Poppies in Kuta Beach, Bali – really hit by the Covid-19 Pandemic – and how to help

Sunday, 21 June 2020

The Covid-19 Pandemic continues to rage with some countries – pretty much all of Europe – getting the numbers down while in others – like most of South America – the numbers are still climbing dramatically. Plus there are fears of ‘second waves’ showing up. The economic wave has yet to really hit us and in our comparatively comfortable developed world locations we’re simply not seeing what’s already happening to economic life in the developing world. Particularly in those countries where tourism plays a big part in the economy and tourists have disappeared. Like on the Indonesian island of Bali.

◄ In 1985, so 35 years ago, my wife Maureen walking down Poppies Gang in Kuta Beach, Bali with my daughter Tashi and son Kieran. A ‘gang’ is an alleyway or laneway in the Indonesian language.



I posted a blog on 18 April about my long term love affair with Poppies in Kuta Beach Bali. It’s one of the favourite hotels of my lifetime and it’s clearly a favourite for lots of other people around the world. With zero tourists in Bali the hotel and, right across Poppies Gang the Poppies Restaurant, have both been hit really hard. Zenik and John, who run Poppies, have been trying to continue to support the many Poppies employees, but with zero income that can’t go on forever. So Bob Althoff – we’ve never met, but he’s an American Poppies enthusiast whose contact goes back even longer than mine – has organized a gofundme page for Poppies. I’ve put something in, but I’m very aware it’s a drop in an awfully big ocean. There are many many other places, not just in Bali but all over the world, suffering in exactly the same way. Click here to find out about Bob’s campaign for Poppies.

▲ In 1991 my son Kieran leaping into the swimming pool at Poppies.

▲ I first ate in Poppies Restaurant in 1974, so 46 years ago, and a year after it opened. With an international group of friends I was back in Poppies having dinner on 5 August 2018 when a major earthquake hit the adjacent island of Lombok. Our table swayed around and we looked up to see this dangerously heavy chandelier swinging ominously above our heads. We all jumped back from the table, but Balinese bamboo is strong, the chandelier stayed where it belonged.

▲ Or perhaps it’s down to the canangsari, Balinese offerings, which are placed at the entranceway to every business (or hotel or restaurant) every day. They ensure bad spirits – and bad earthquakes – don’t intrude.

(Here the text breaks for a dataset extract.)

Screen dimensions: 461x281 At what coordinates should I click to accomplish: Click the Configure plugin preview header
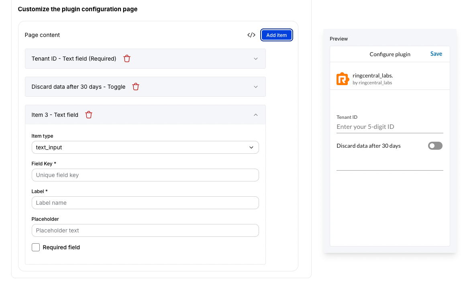(x=390, y=53)
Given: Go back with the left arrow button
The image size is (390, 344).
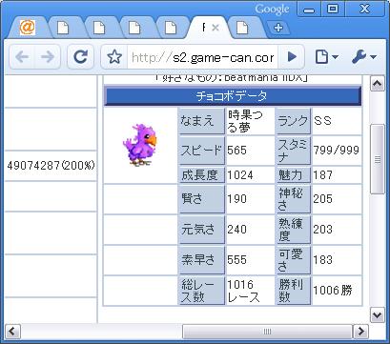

Back to Covid-19 and the pandemic. In Victoria, the Australian state where I live (in the city of Melbourne), we’re about to ramp up our lockdown because we seem to be experiencing a ‘second wave.’ Yesterday we had 25 new cases, the most for two months. For comparison the US state of Oklahoma had 331 cases yesterday – down from 450 two days earlier. The population of Victoria is 1.6 times larger than Oklahoma so you’d have to multiply 331 up to 529 to compare Oklahoma with our 25 cases in Victoria, ie over 20 times worse. Oklahoma is, however, doing rather better than the USA overall. I chose Oklahoma for that comparison because Donald Trump is holding his not-quite-as-big-as-he-hoped rally there, pretty much as I write this and Oklahoma is cutting back on their lockdown, just as we go in the other direction.